Um ano para ficar na história
Apesar da pouca idade, a atriz sabe o que deseja. Valentina conta que a reflexão tem sido um exercício intenso destes dias em que precisou ficar mais recolhida. “Esse ano é um ano que ou tomamos consciência do que estamos fazendo com o planeta, e consequentemente com a raça humana, ou tem muita gente que vai fingir que não tem nada acontecendo e não é responsabilidade nossa as consequências que estão aí. Sabemos que a grande maioria desses vírus vem de exploração animal. Então, temos responsabilidade nisso, acho que precisamos rever nossos hábitos. Durante a pandemia tenho ficado muito ligada e estudado ainda mais essas questões ambientais e ficado cada vez mais assustada com o nosso futuro. Mas sou uma pessoa positiva. Prefiro acreditar que vai ficar tudo bem e que o ser humano vai mudar. Mas estou muito mais ligada em tudo. Cresci muito neste ano até aqui, aprendi demais. Para mim, 2020 não foi jogado fora”.
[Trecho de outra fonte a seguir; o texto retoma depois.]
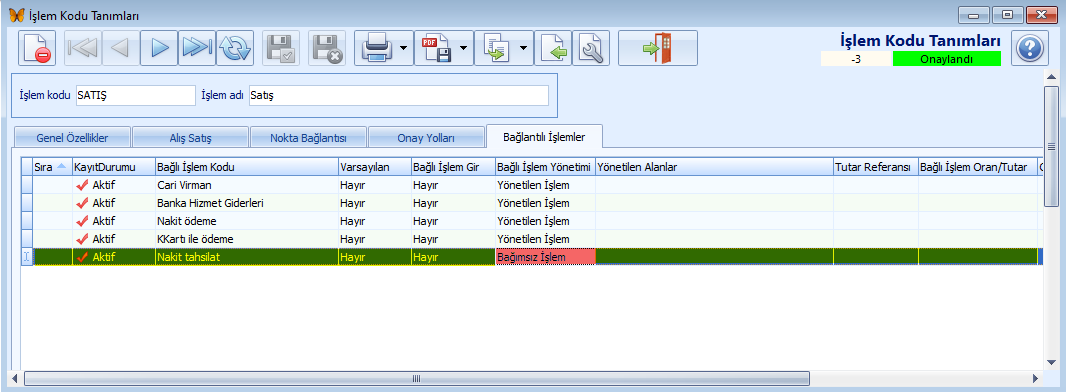This screenshot has height=392, width=1066.
Task: Click the İşlem adı text field
Action: (x=398, y=96)
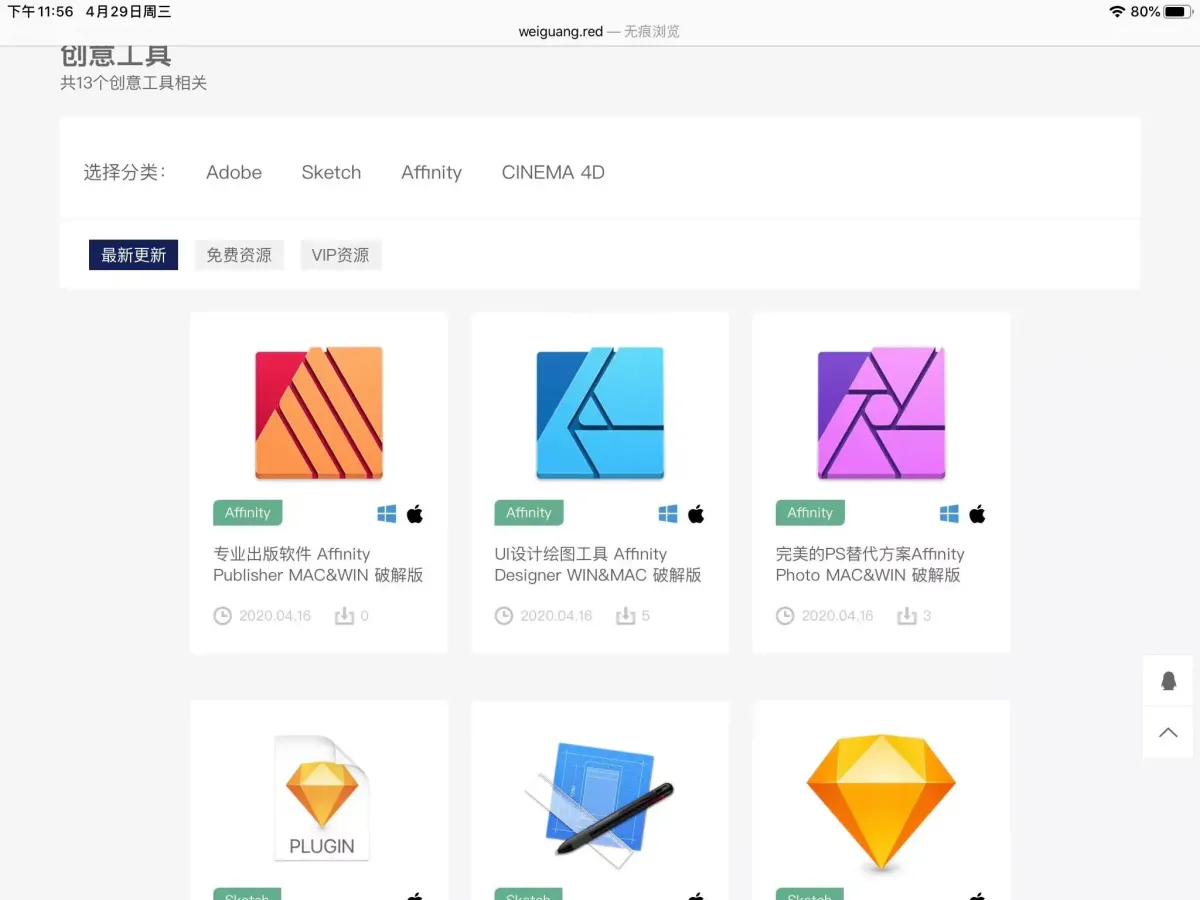The width and height of the screenshot is (1200, 900).
Task: Click the Affinity tag on Publisher card
Action: pyautogui.click(x=248, y=513)
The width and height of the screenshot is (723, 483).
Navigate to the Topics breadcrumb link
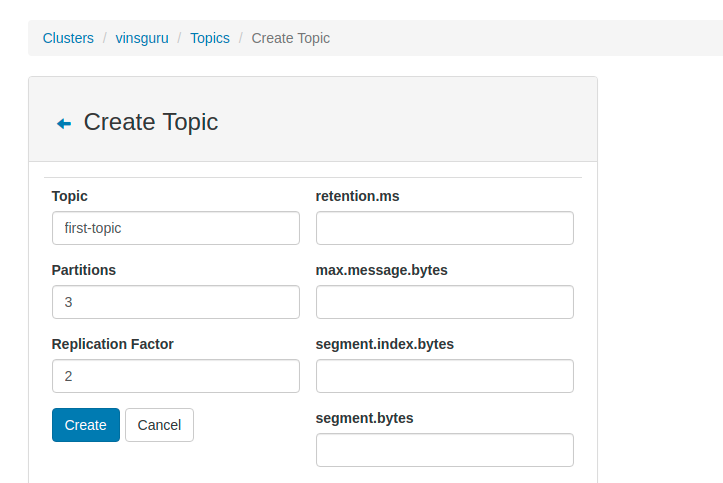(210, 38)
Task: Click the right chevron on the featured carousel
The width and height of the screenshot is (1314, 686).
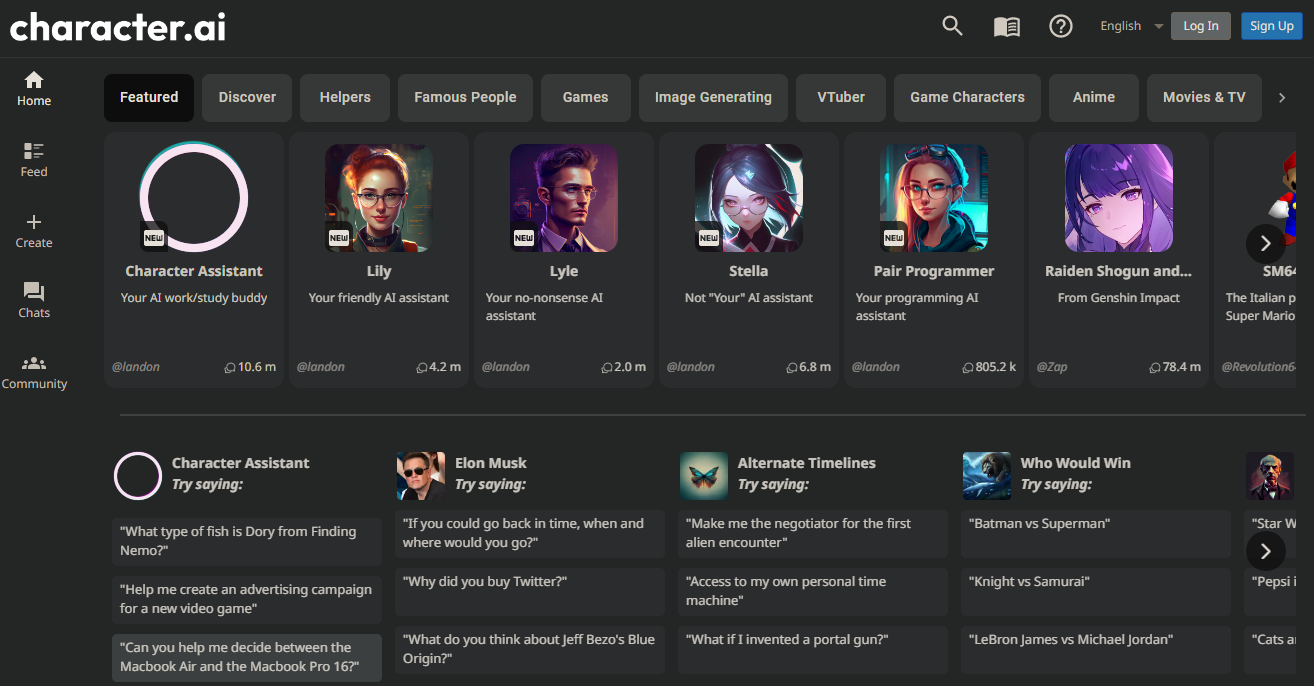Action: coord(1265,243)
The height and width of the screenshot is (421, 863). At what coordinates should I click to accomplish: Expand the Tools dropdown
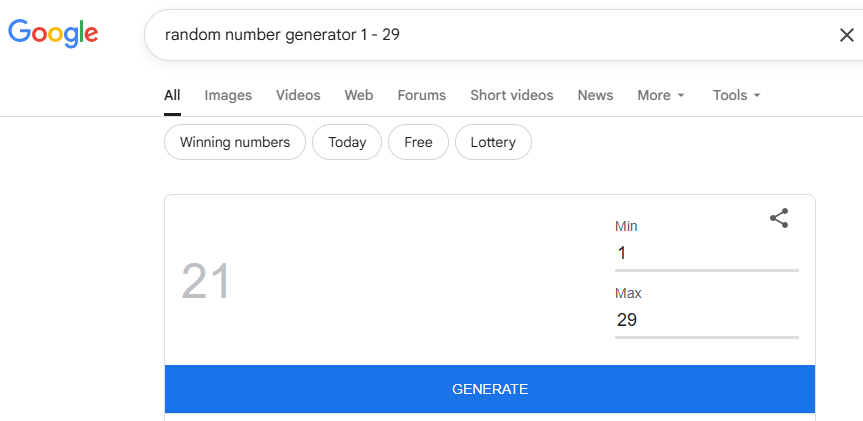click(x=737, y=95)
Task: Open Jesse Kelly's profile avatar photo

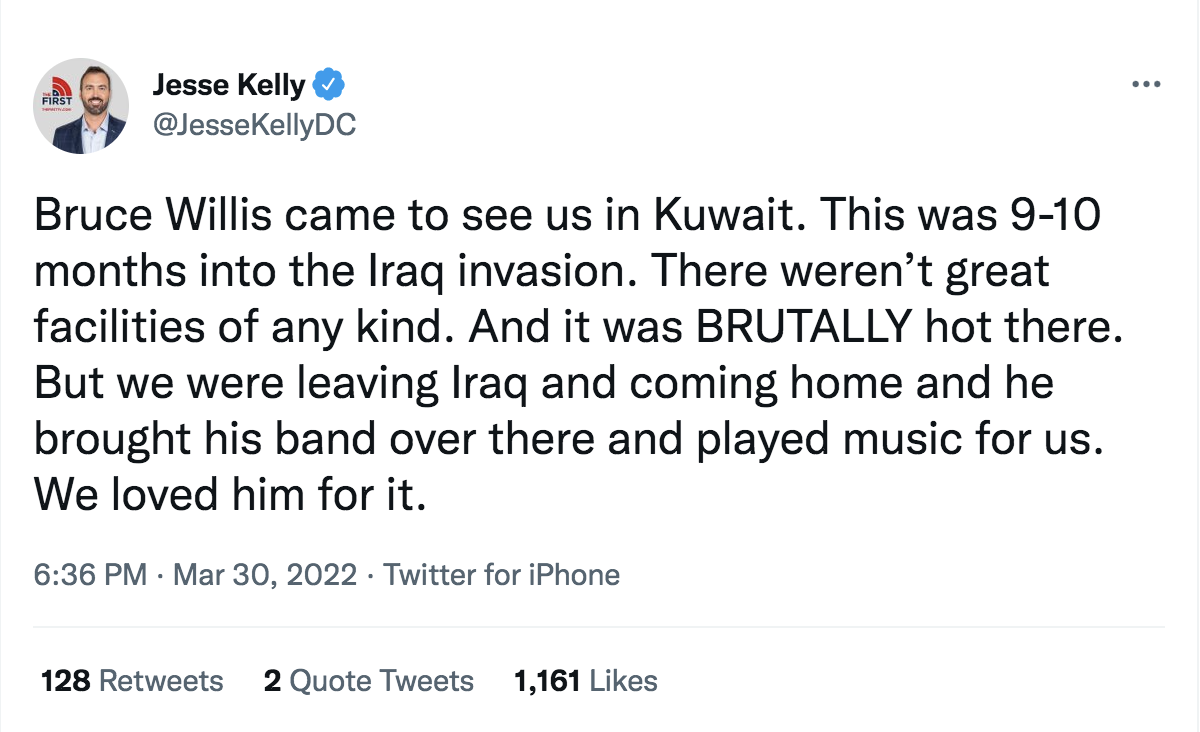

E como tem lidado com a ansiedade deste período? “Tenho feito psicanálise há três anos e não sei o que seria de mim neste momento se não fosse isso. Eu já era sensível, fiquei ainda mais. Li, fiz exercício físico para relaxar e foi essencial. Qualquer atividade física ajuda quando estou ansiosa. Funciono na produtividade. E comecei a fazer yoga. Mas tudo depende do nível de ansiedade que estamos. Tem vezes que precisamos nos permitir ficar no fundo do poço, em posição fetal, chorando, comendo chocolate e vendo série. E também temos que entender que esses momentos não podem durar para sempre. Tiveram meses que algumas ações funcionaram para a minha ansiedade e, depois, pararam de funcionar. Acho que assim é um pouco a vida: as coisas mudam e a gente muda”.
E aonde a Valentina quer chegar? “Quero fazer trabalhos que alimentem a minha alma, de verdade, independente do veículo, da casa. Quero viver personagens de forma visceral e encontrá-los em mim. Isso é mais importante do que aonde quero chegar. Acho que estou no caminho”.